◆ **Task goal**: Decide whether each statement agrees with the article below on Bojangles': (a) Bojangles' Chicken 'n Biscuit had 308 units in 11 Southeastern states. (b) Drury was appointed chairman and CEO in January 2000. (c) Drury became vice president of operations at Wendy's International in the 1980s. Answer yes or no for each and quote the deciding words of the article.

◆ **Excerpt to read**:
⟨
Joe Drury is tuning up Bojangles' with a new image and renewed focus on the basics.
Joe Drury likes to fix things. Repairing old cars is a leisure time passion, second only to his love of auto racing. During the workweek, however, he thrives on reviving restaurant companies.
"Cleanliness and safe food handling are now part of daily operations because there is no room for error." —Bojangles' CEO Joe Drury
His latest project is Bojangles’ Restaurants Inc., the Charlotte, N.C.-based parent of Bojangles’ Chicken ‘n Biscuit with 308 units in 11 Southeastern states. Although its signature products remain strong sellers, nearly two decades of ownership changes had eroded the brand as well as corporate-store sales.
When the opportunity arose to become involved in Bojangles’ in 2000, Drury couldn’t resist. He acquired shares in the company and was appointed chairman and CEO in January 2001.
“I’d been watching the action at Bojangles’ for a while and always thought it had real possibilities,” says Drury. “Bojangles’ suffered from having been managed by individuals who just wanted to cash out for top dollar. No one was building Bojangles’ for long term.”
Just one year after Drury’s arrival, Bojangles’ Restaurants Inc. broke even, and management anticipates 2003 to be the company’s first profitable year since 1998. Drury attributes a new management team and rekindled emphasis on the basics. Sustainable growth is Drury’s goal, and Bojangles’ will open 40 locations in 2003.
Trying for a Hat Trick
From his first job in a fast-food restaurant at age 14, Drury was hooked. He eventually joined Wendy’s as a management trainee and rose through the ranks at Wendy’s International to become vice president of operations in the 1980s. Working closely with Wendy’s CEO Jim Near, Drury helped guide the chain’s focus back to burgers and turn the ailing company around.
⟩
◆ **Information supplied**:
⟨
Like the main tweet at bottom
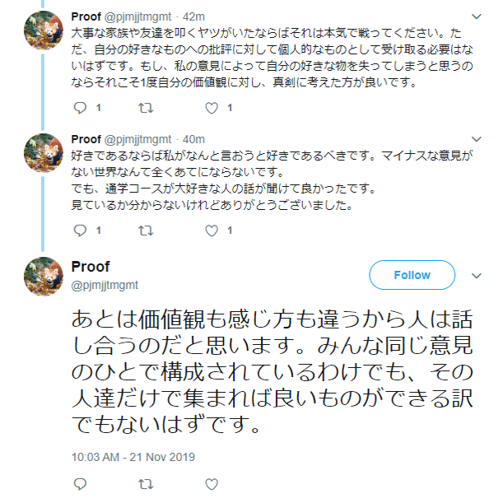The height and width of the screenshot is (503, 503). 212,484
⟩
◆ **Exercise answer**:
(a) Yes: "with 308 units in 11 Southeastern states"
(b) No: "was appointed chairman and CEO in January 2001"
(c) Yes: "rose through the ranks at Wendy’s International to become vice president of operations in the 1980s"